**Description of the task:**
In the text on the Tammy Wynette single "Cowboys Don't Shoot Straight (Like They Used To)", which studio is listed?

**Text shown:**
□ □ □ □ □

Single by Tammy Wynette

from the album You Brought Me Back
- B-side: "You Brought Me Back"
- Released: February 1981
- Studio: Moman's Recording Studio
- Genre: Country
- Length: 2:54
- Label: Epic
- Songwriters: Buddy Emmons; Chips Moman;
- Producer: Chips Moman

Tammy Wynette singles chronology
| "Starting Over" (1980) | "Cowboys Don't Shoot Straight (Like They Used To)" (1981) | "Crying in the Rain" (1981) |

= Cowboys Don't Shoot Straight (Like They Used To) =

"Cowboys Don't Shoot Straight (Like They Used To)" is a song written by Buddy Emmons and Chips Moman that was originally recorded by American country artist Tammy Wynette. It was released as a single in 1981, reaching top 40 chart positions in both the United States and Canada. It was the first single off Wynette's 1981 album, You Brought Me Back.

□ □ □ □ □

**Provided material:**
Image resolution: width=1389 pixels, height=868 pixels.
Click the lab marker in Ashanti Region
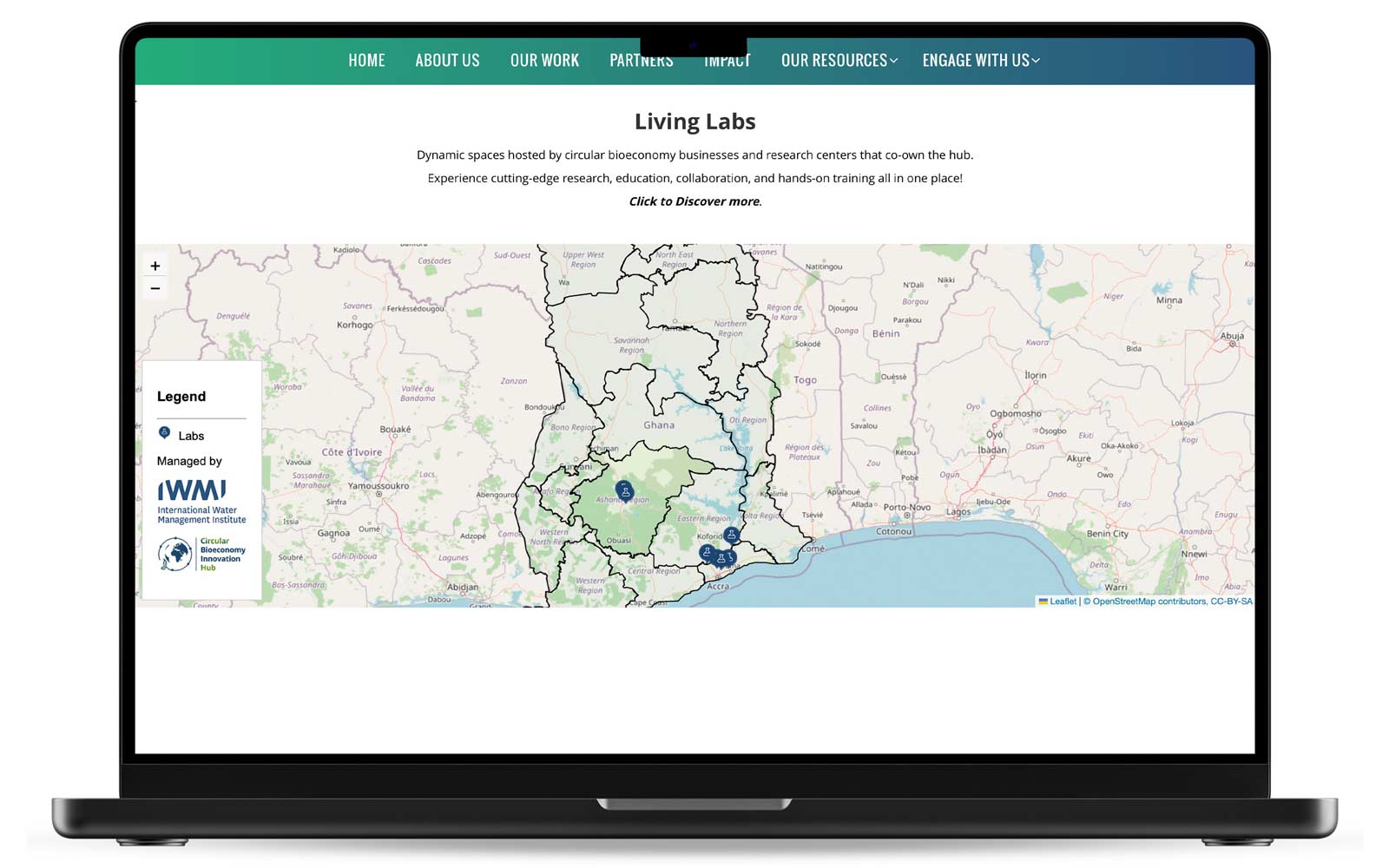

□ □ □ □ □

**Solution:**
Moman's Recording Studio